Faction represented in the Knesset
- 1960–1961: Mapam
- 1962–1965: Mapam

Personal details
- Born: 15 November 1900 Bender, Russian Empire
- Died: 6 January 1983 (aged 82) Haifa, Israel

= Yosef Kushnir =

Israeli politician

Yosef Kushnir (יוסף קושניר; 15 November 1900 – 6 January 1983) was an Israeli politician who served as a member of the Knesset for Mapam from 1960 until 1961, and again from 1962 until 1965.

==Biography==
Born in Bender in the Bessarabia Governorate of the Russian Empire (today in Moldova), Kushnir emigrated to Palestine in 1922. He studied at the Jerusalem Law School, and was certified as a lawyer.

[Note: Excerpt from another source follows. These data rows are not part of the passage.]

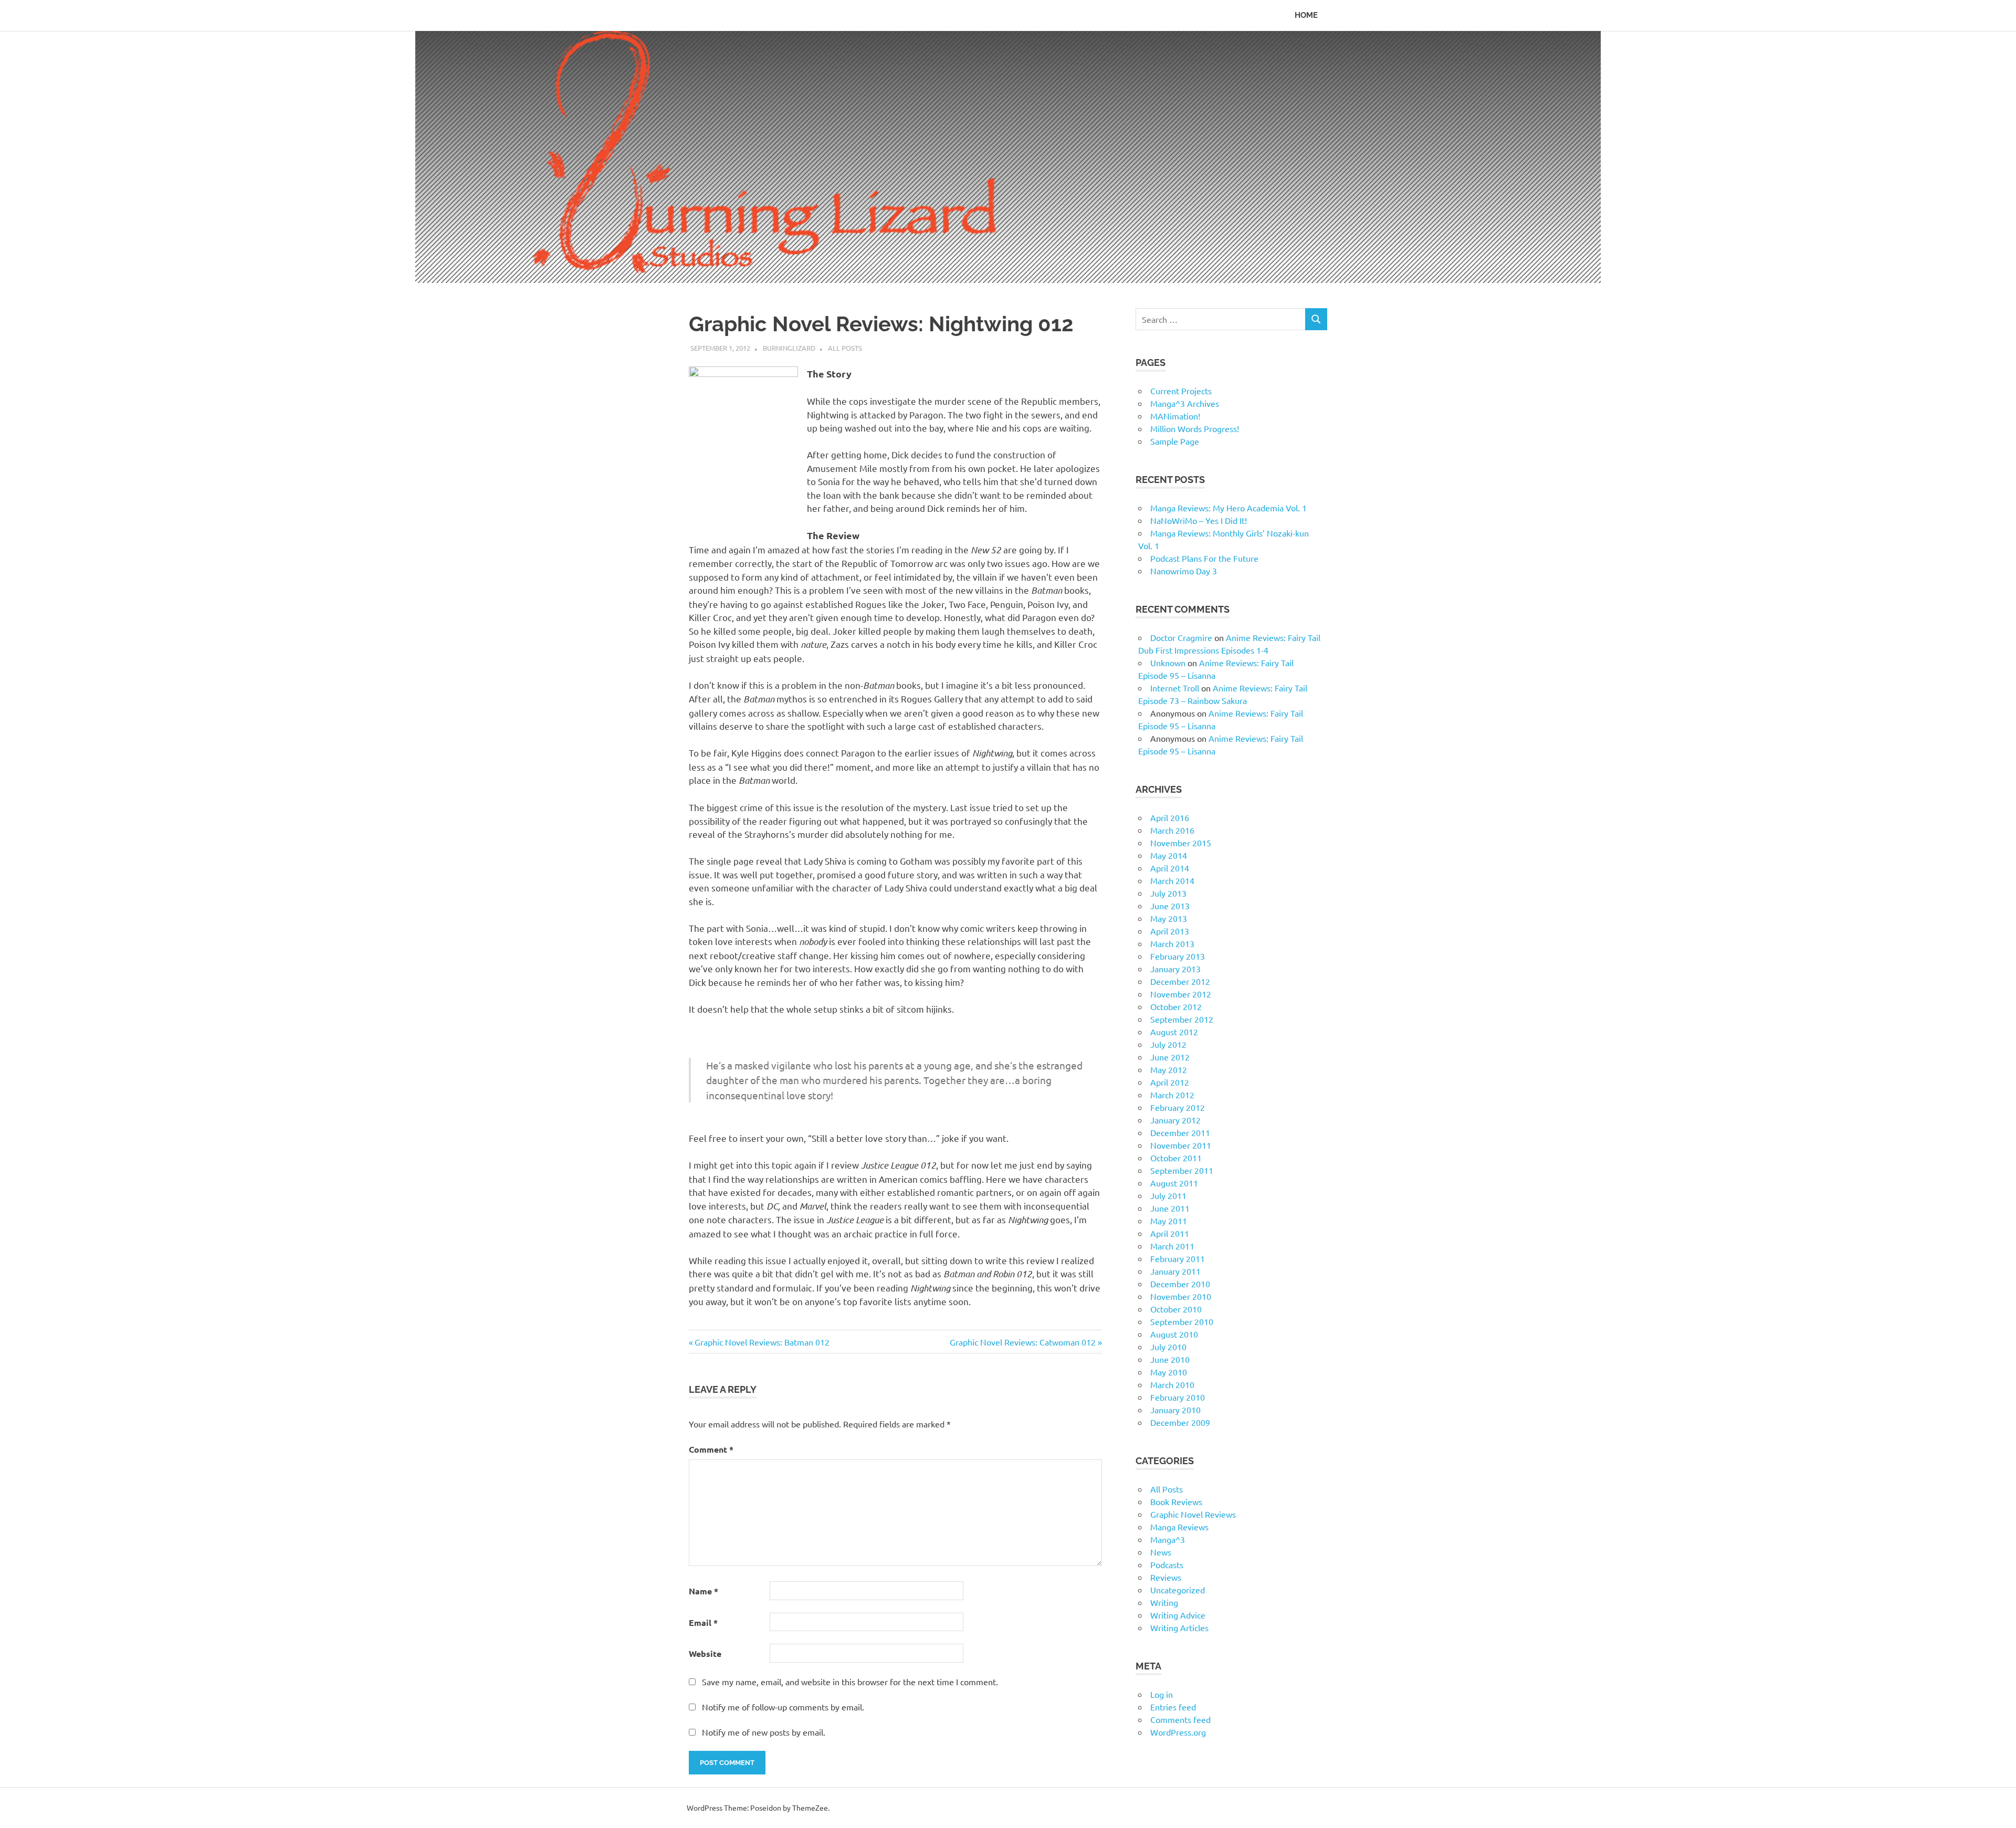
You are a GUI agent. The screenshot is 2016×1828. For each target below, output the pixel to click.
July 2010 (1168, 1346)
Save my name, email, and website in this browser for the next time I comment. (850, 1681)
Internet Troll (1174, 687)
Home (1306, 15)
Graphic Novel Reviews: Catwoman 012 (1023, 1342)
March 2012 (1172, 1094)
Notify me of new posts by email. (763, 1732)
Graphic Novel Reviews (1193, 1514)
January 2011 (1175, 1271)
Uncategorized (1177, 1589)
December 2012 (1180, 981)
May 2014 (1168, 855)
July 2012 (1168, 1044)
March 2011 (1172, 1246)
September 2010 (1181, 1321)
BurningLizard (789, 347)
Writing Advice (1177, 1615)
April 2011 (1169, 1233)
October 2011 (1176, 1157)
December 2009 (1180, 1422)
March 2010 (1172, 1384)
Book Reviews (1176, 1501)
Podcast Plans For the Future (1204, 558)
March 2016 (1172, 830)
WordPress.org (1178, 1732)
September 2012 (1181, 1019)
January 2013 (1175, 968)
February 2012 (1177, 1107)
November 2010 (1180, 1296)
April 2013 (1169, 931)
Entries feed (1173, 1706)
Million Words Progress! (1194, 428)
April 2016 (1169, 817)
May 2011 (1168, 1220)
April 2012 (1169, 1082)
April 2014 (1169, 868)
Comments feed (1180, 1719)
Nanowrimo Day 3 (1183, 570)
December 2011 (1180, 1132)
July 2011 (1168, 1195)
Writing (1164, 1602)
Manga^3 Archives (1184, 403)
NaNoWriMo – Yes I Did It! (1198, 520)
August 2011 (1174, 1183)
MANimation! (1175, 416)
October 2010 (1176, 1309)
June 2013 (1170, 905)
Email (703, 1622)
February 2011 (1177, 1258)
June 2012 (1170, 1057)
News (1160, 1552)
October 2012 (1176, 1006)
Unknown (1167, 662)
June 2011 (1170, 1208)
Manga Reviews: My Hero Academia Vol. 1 (1228, 507)
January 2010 (1175, 1409)
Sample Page (1174, 441)
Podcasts (1166, 1564)
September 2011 (1181, 1170)
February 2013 (1177, 956)
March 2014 (1172, 880)
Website (705, 1653)
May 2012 (1168, 1069)
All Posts (845, 347)
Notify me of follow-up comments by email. (783, 1706)
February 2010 (1177, 1397)
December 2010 (1180, 1283)
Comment (711, 1449)
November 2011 (1180, 1145)
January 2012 (1175, 1120)
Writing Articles (1179, 1627)
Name (703, 1590)
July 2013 (1168, 893)
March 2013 (1172, 943)
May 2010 (1168, 1372)
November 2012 (1180, 994)
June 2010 (1170, 1359)
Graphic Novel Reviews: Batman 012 (762, 1342)
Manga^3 (1167, 1539)
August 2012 (1174, 1031)
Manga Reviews (1179, 1526)
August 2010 (1174, 1334)
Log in (1161, 1694)
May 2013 (1168, 918)
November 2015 (1180, 842)
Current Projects (1181, 390)
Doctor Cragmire (1181, 637)
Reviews (1165, 1577)
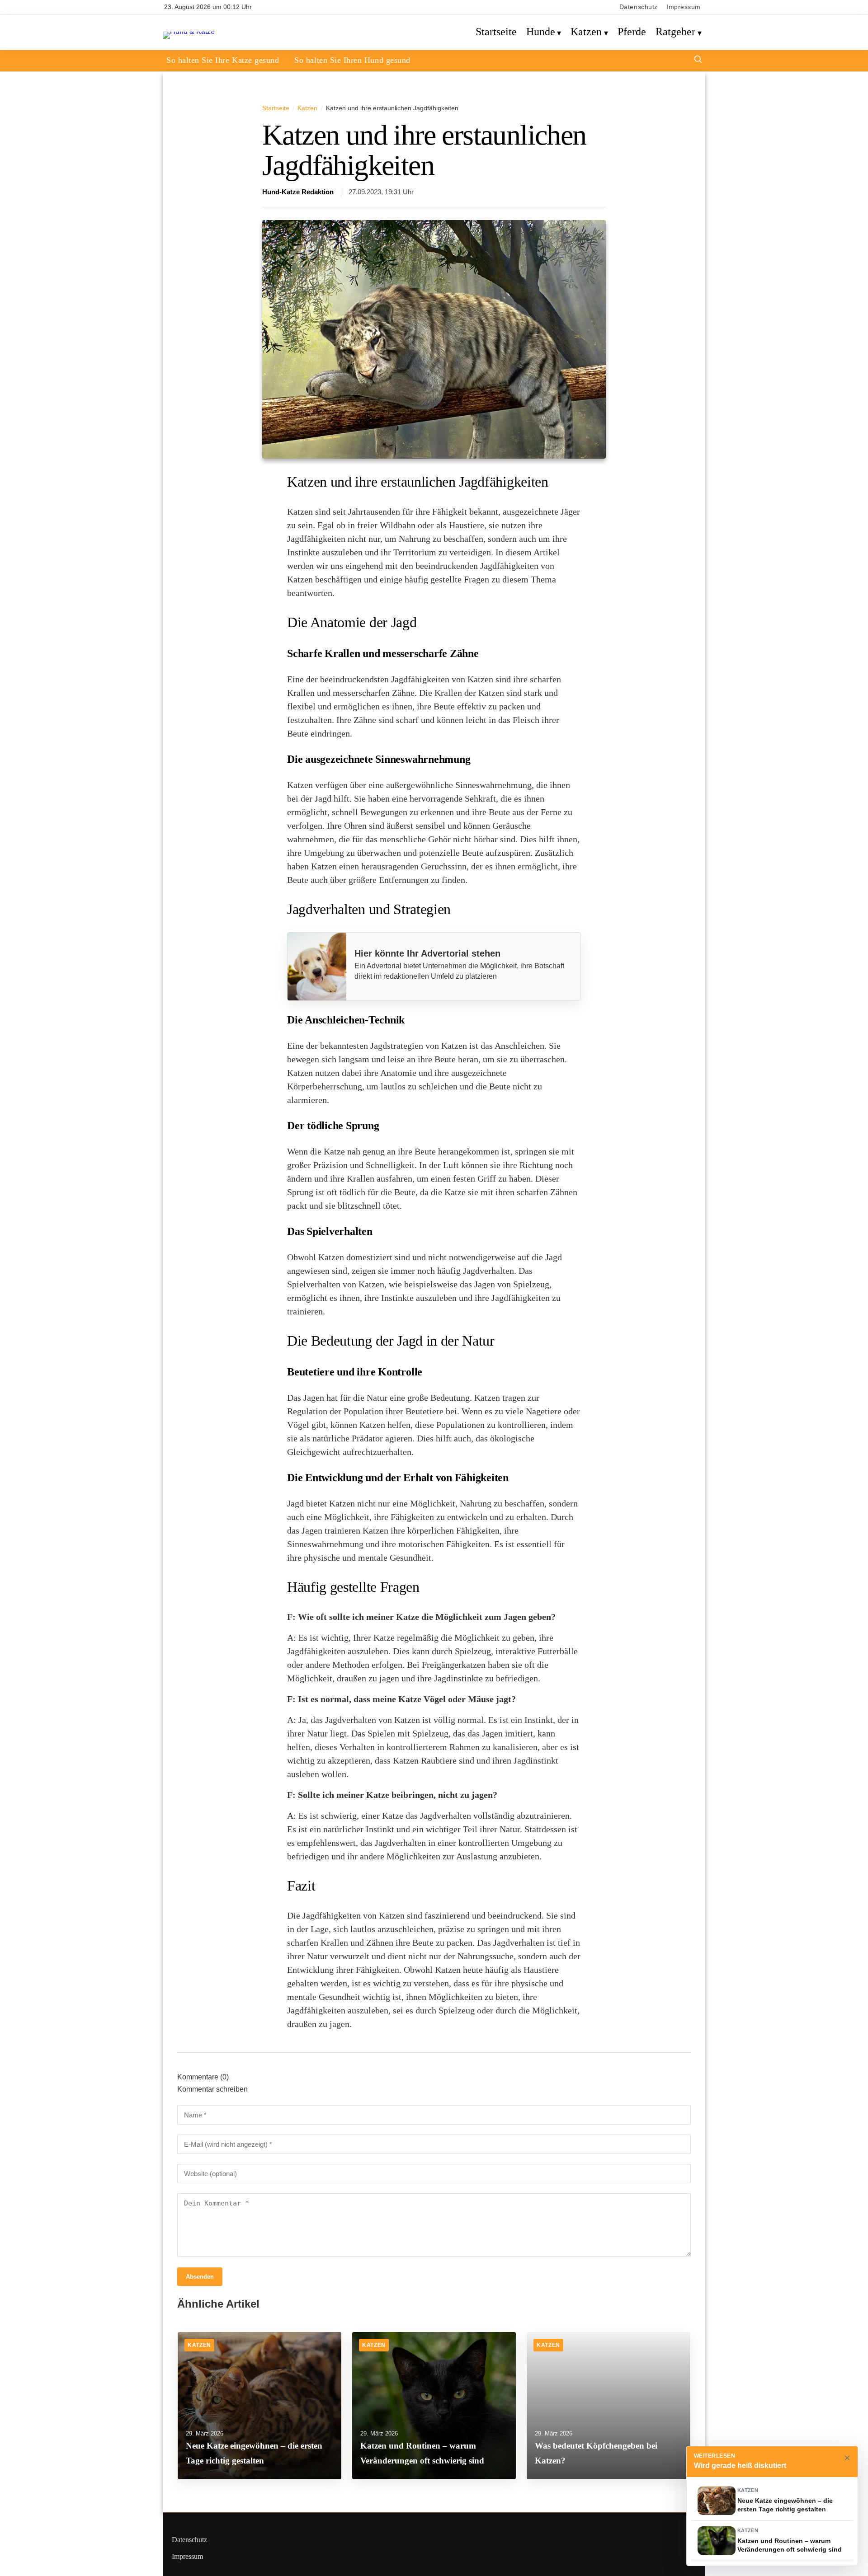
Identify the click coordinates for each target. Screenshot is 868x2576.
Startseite (496, 32)
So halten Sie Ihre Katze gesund (222, 60)
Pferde (632, 32)
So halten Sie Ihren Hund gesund (352, 60)
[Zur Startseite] (189, 31)
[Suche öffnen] (698, 60)
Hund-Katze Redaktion (298, 192)
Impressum (683, 7)
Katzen (586, 32)
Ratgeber (675, 32)
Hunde (540, 32)
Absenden (200, 2276)
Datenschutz (638, 7)
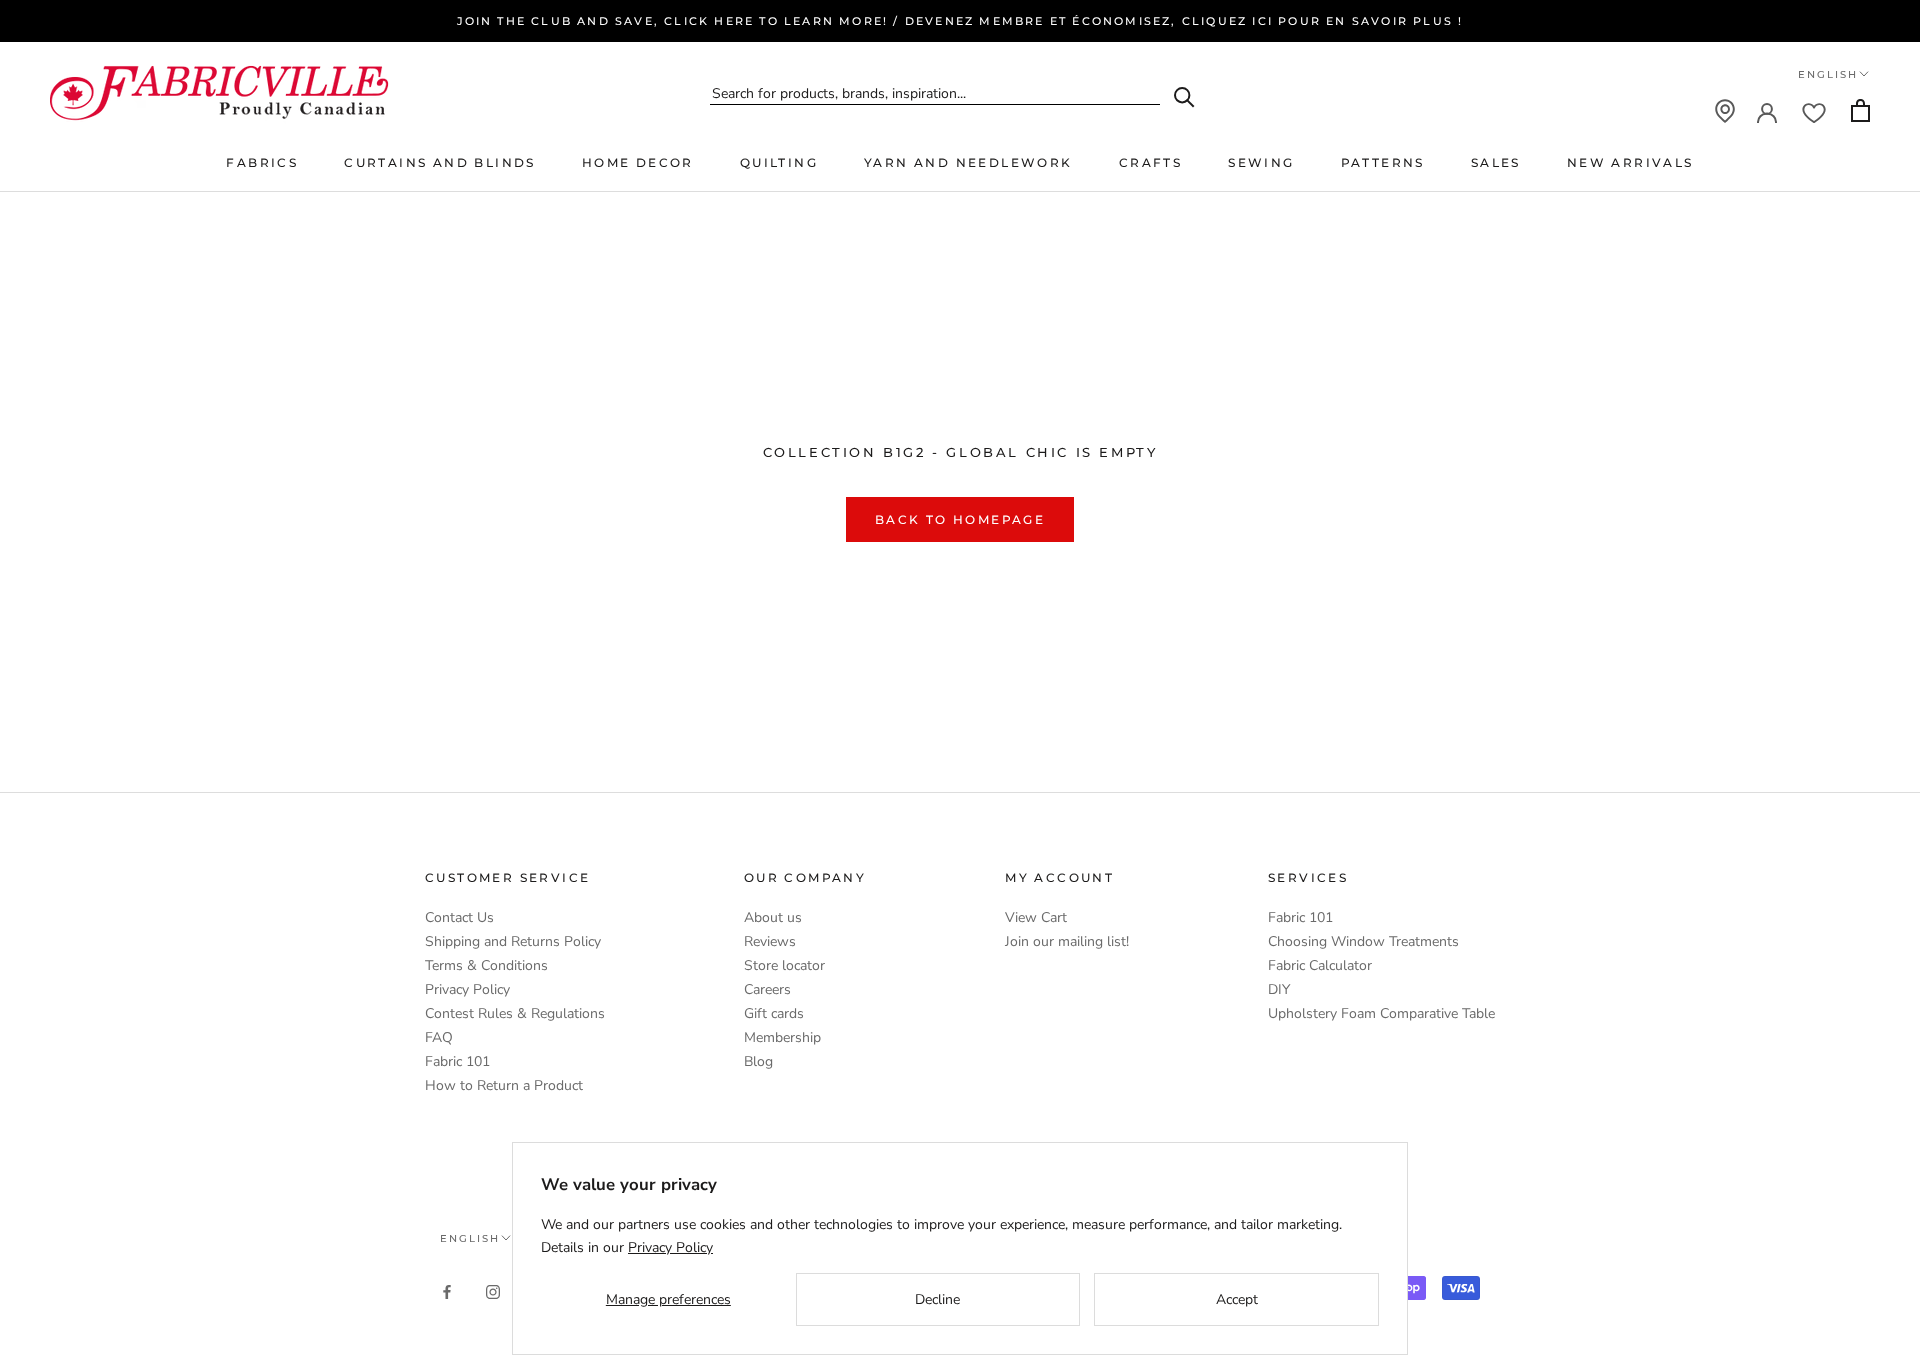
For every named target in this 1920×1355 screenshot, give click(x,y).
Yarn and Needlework (968, 162)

He became one of the leaders of Poale Zion Left, and was also involved in other Marxist groups in Mandate Palestine. In 1945 he joined the Hashomer Hatzair Workers Party, which merged with Ahdut HaAvoda to form Mapam in 1948. Kushnir became a member of its central committee, and was a member of the secretariat of its Haifa branch. Between 1950 and 1955 he was a member of Haifa city council, and also served as chairman of the city's branch of the Lawyers Union.

He was on the Mapam list for the 1959 Knesset elections, but failed to win a seat. However, he entered the Knesset on 10 July 1960 as a replacement for Haim Yehuda. Although he lost his seat in the 1961 elections, he returned to the Knesset on 24 October 1962 as a replacement for the deceased Hanan Rubin. He lost his seat again in the 1965 elections.

Kushnir died in 1983 at the age of 82.